# The creepy side of mesquite



## hooter (Aug 12, 2005)

So I'm in the process of loading a log to take to the mill.... A section of the log has some rot and lookie what I find.


My wife is a bit freaked. That is a MR52 (4 in long plastic bait) those grubs have some serious chompers.

hOOter


----------



## hooter (Aug 12, 2005)

*Log*

Here is the log. The tractor had a tough time lifting this one.


----------



## bill (May 21, 2004)

Those are the largest I have seen.

As a spinner...a faceshield is a must LOL Mesquite is the worst for the big juicy bugs to come flying out LOL


----------



## JS Fog (Sep 4, 2012)

Little corn meal, salt and pepper, and we have a meal.


----------



## Slip (Jul 25, 2006)

I have had a lot of that juice hit me in the past. Now use face shield, but still get it everywhere else on me. They feel wet hitting you...... Lol


----------



## BATWING (May 9, 2008)

I bet pretty good mesquite flavor when grilled. A little garlic butter..


----------



## ronbeaux (Mar 25, 2006)

Wow!


----------



## Law Dog (Jul 27, 2010)

Gumbo!


----------



## pshay4 (Aug 18, 2005)

Rhinoceros beetle.


----------



## Its Catchy (Apr 10, 2014)

Thats why I would Kiln Dry any of that wood before I put it in my house! I think a 130 degrees for five or six hours is recommended to kill bugs. 

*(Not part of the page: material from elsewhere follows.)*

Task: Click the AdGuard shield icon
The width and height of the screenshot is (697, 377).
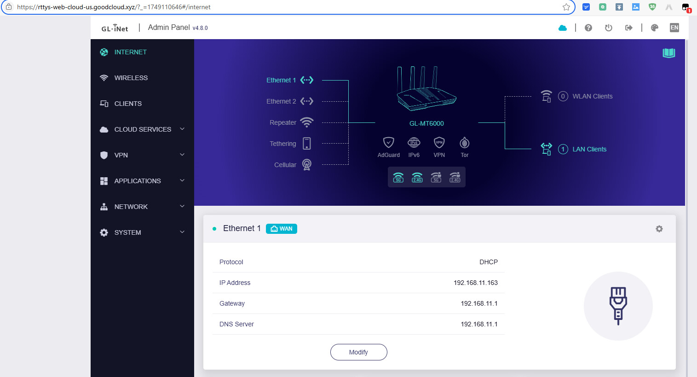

In the case of those monsters you may want to turn up the heat a notch!


----------



## hooter (Aug 12, 2005)

check.

5 shop lights get hot (>130 deg in fact)


----------



## bluefin (Aug 16, 2005)

We were doing some land clearing and found those also. Man they are big and juicy!
My first thought was where is some good bass water to drop these in?


----------



## Its Catchy (Apr 10, 2014)

Hooter,

Thats one heck of a homemade kiln!


----------